A growing number of American workers are questioning the wisdom of keeping their hard-earned deferred income in fossil fuels. Some unions are joining other financial entities (e.g., universities, faith organizations, foundations) which have divested their funds from fossil fuel holdings. Pension funds committed to divestment comprise 12 percent of all divestment commitments; $5.2 trillion in assets are presently pledged to divest from fossil fuels. That’s a huge start in starving the fossil fuel industry of valued capital and making them a pariah economic sector.

CURTAIL CLIMATE CHANGE

After President Donald Trump pulled the United States out of the Paris climate accord, the three hurricanes in the Caribbean and Gulf Coast and the wildfires in Northern California, union members have a new desire to do what workers can to slow the process of climate change and move toward a renewable energy economy, one based on equity, not just profit.

In New York City, the organizing work of 350.org, Divest New York and New York Communities for Change, and several unions – including ours – has borne fruit. Divesting city and state public pension funds from fossil fuels was one of the short list of demands of the “Sandy 5” march, commemorating the fifth anniversary of Hurricane Sandy. It was supported by 150 organizations including over a dozen unions. Public Advocate Letitia James followed up with a hearing on climate change and divestment held at Borough of Manhattan Community College.

Each New York City public-sector union pension fund functions a bit differently. PSC members have pension funds in either TIAA, a defined contribution plan where investments are privately determined, or Teachers Retirement System (TRS), a fixed-benefit NYC pension fund, where trustees make investment decisions. Along with the city comptroller, only the United Federation of Teachers (UFT) is represented on the TRS board, not the PSC. City public-worker funds, including TRS, are tightly regulated to protect the funds. The city’s pension funds have already divested from coal, private prisons and guns but those holdings were quite small, especially in comparison with the almost $4 billion holdings of fossil fuel stocks. Fossil fuel divestment will have to be rolled out over a few years to insure fund stability. After receiving studies tracking the carbon footprint of stock holdings and the feasibility of divestment, climate-change activists expect the pension fund trustees to vote on divestment soon.

EXPANDING INFLUENCE

The Divest New York coalition, now joined by rank-and-filers and leaders in the PSC, District Council 37, UFT and Transport Workers Union Local 100, has expanded our reach through a petition drive, extensive lobbying and leafleting, demonstrations outside of pension board meetings and presentations at union meetings. But the most profound shift in worker response to climate change has been the evidence before us that climate change is happening.
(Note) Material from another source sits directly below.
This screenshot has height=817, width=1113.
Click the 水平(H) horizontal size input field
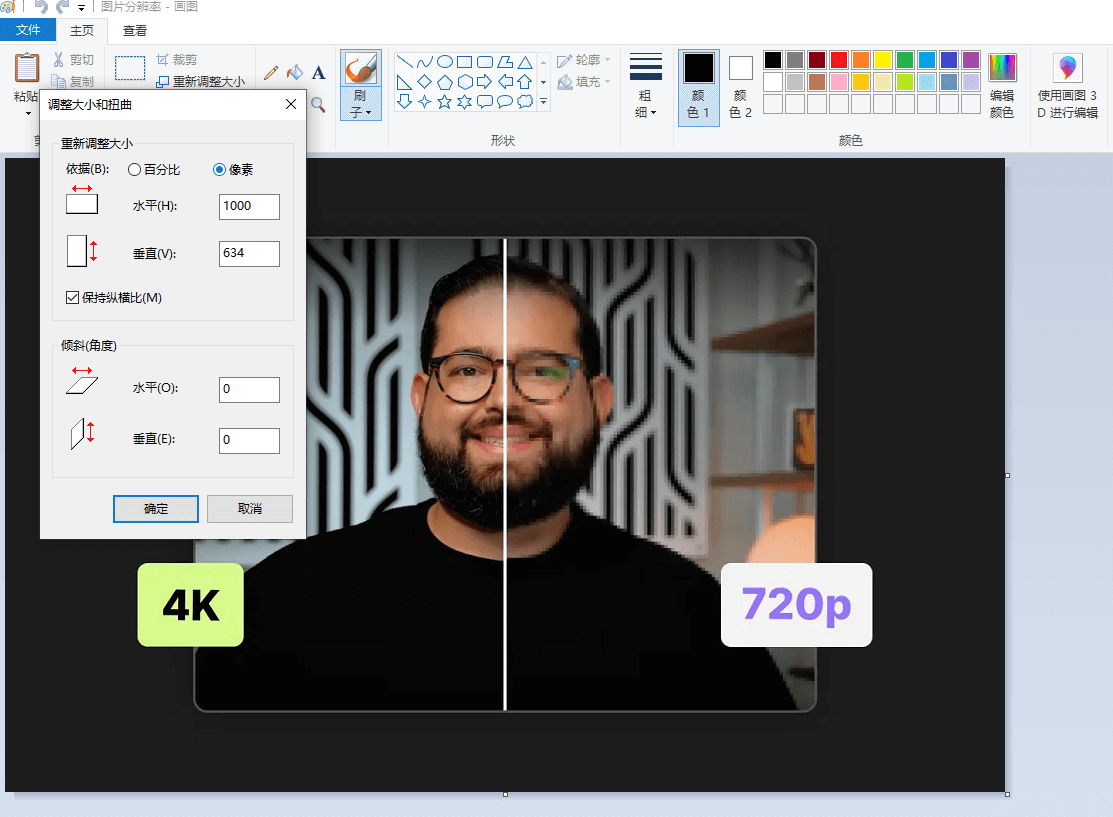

Workers cannot deny this and workers should not deny our power as workers to use what workers can – our minds, our muscle, our influence and our capital in the form of our pensions – to lead the way to a just and sustainable future for Planet Earth.

Nancy Romer is professor emerita of psychology at Brooklyn College and a former member of the PSC executive council. She is a member of the PSC environmental justice committee.